START PROVIDED RECORDS

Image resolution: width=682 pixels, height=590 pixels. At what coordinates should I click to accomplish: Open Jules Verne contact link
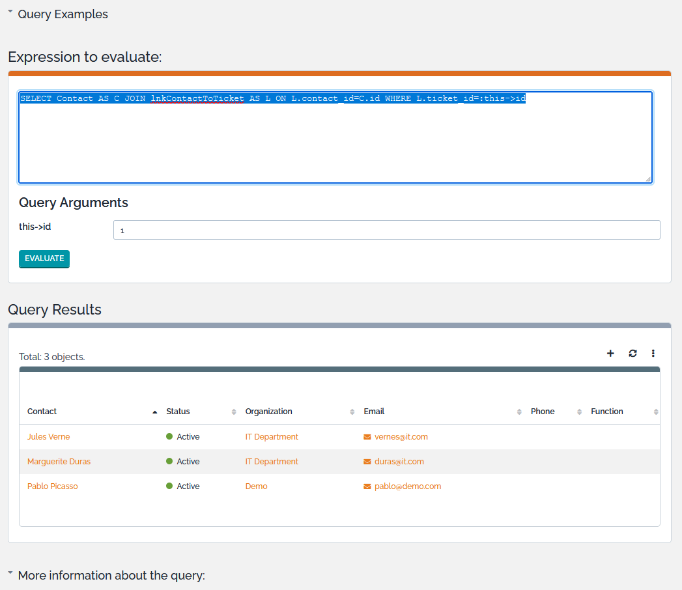pyautogui.click(x=48, y=437)
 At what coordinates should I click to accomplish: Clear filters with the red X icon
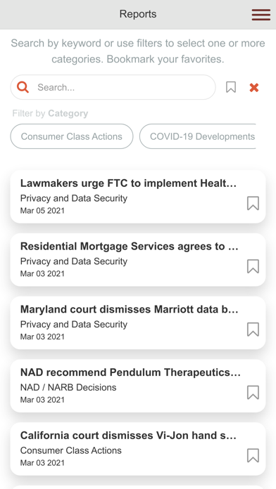tap(254, 88)
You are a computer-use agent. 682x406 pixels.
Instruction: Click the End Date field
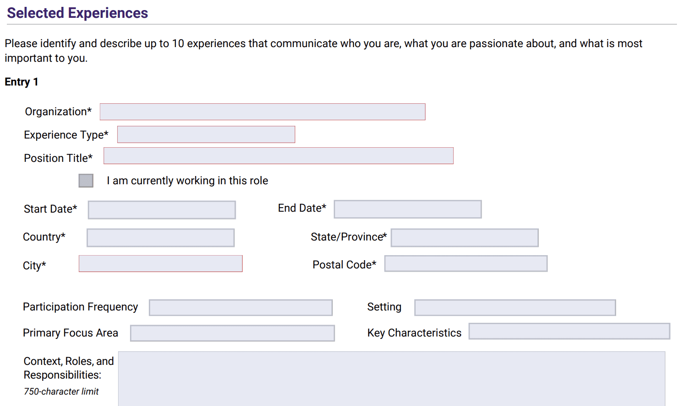[x=407, y=209]
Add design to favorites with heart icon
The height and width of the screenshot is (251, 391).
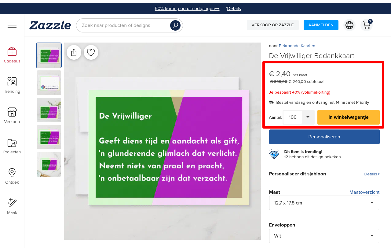[91, 52]
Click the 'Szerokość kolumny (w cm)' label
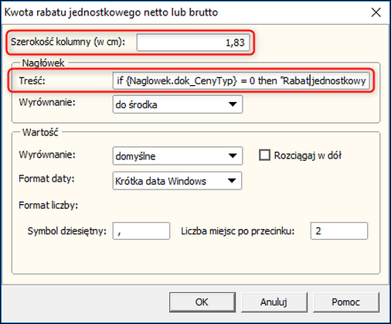 point(68,42)
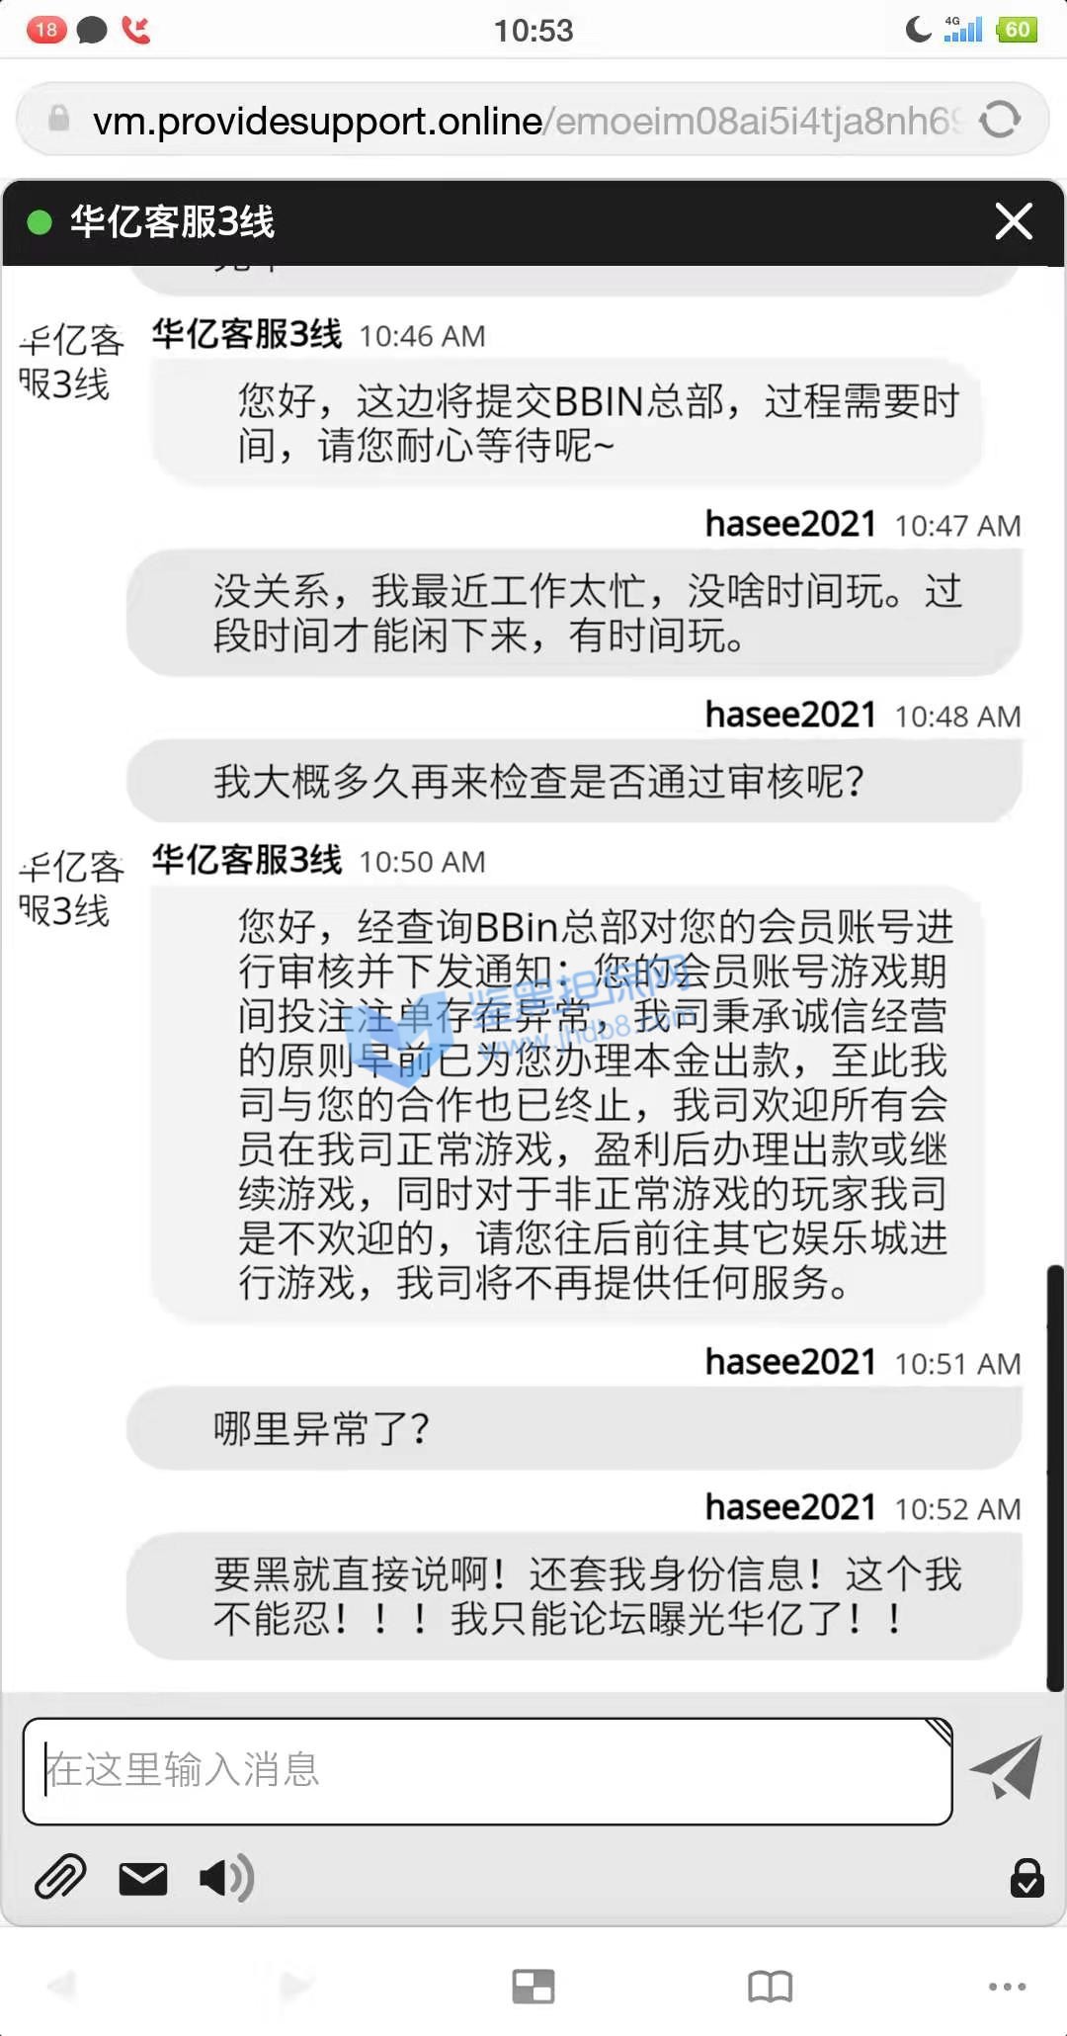The height and width of the screenshot is (2036, 1067).
Task: Click the 在这里输入消息 message input field
Action: (487, 1771)
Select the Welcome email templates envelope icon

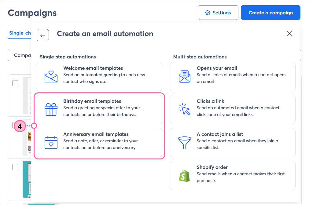[x=51, y=76]
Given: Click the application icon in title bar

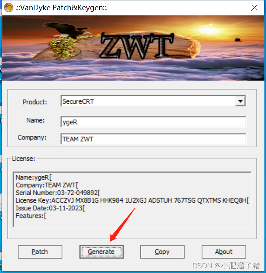Looking at the screenshot, I should pyautogui.click(x=9, y=8).
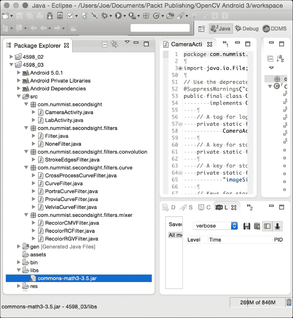Run the application using the Run toolbar icon
The image size is (293, 318).
click(x=118, y=16)
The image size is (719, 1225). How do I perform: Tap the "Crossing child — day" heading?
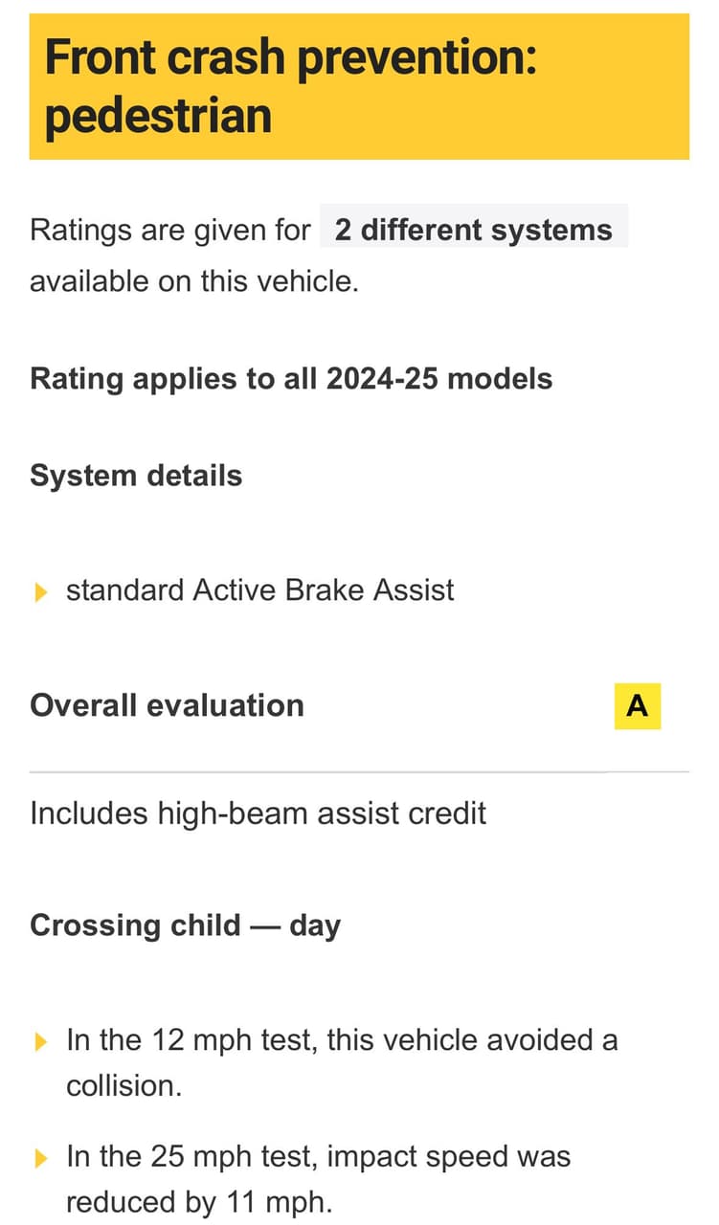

END PROVIDED RECORDS

→ INSTRUCTIONS FOR THE TASK
The entries above need to be transcribed exactly, with the images left out.

→ RESPONSE BOX
Image resolution: width=682 pixels, height=590 pixels. At what coordinates should I click to accomplish: Open Jules Verne contact link
pyautogui.click(x=48, y=437)
 At what coordinates should I click to accomplish: Clear filters with the red X icon
tap(254, 88)
You are a computer-use agent. 682x406 pixels.
Instruction: Click the End Date field
[x=407, y=209]
Add design to favorites with heart icon
The height and width of the screenshot is (251, 391).
[91, 52]
Click the 'Szerokość kolumny (w cm)' label
 point(68,42)
The height and width of the screenshot is (2036, 1067).
Task: Click the 在这里输入消息 message input field
Action: (487, 1771)
Select the Welcome email templates envelope icon

[x=51, y=76]
Given: Click the application icon in title bar

Looking at the screenshot, I should pyautogui.click(x=9, y=8).
Run the application using the Run toolbar icon
The image size is (293, 318).
click(x=118, y=16)
The image size is (719, 1225). How do I perform: Tap the "Crossing child — day" heading?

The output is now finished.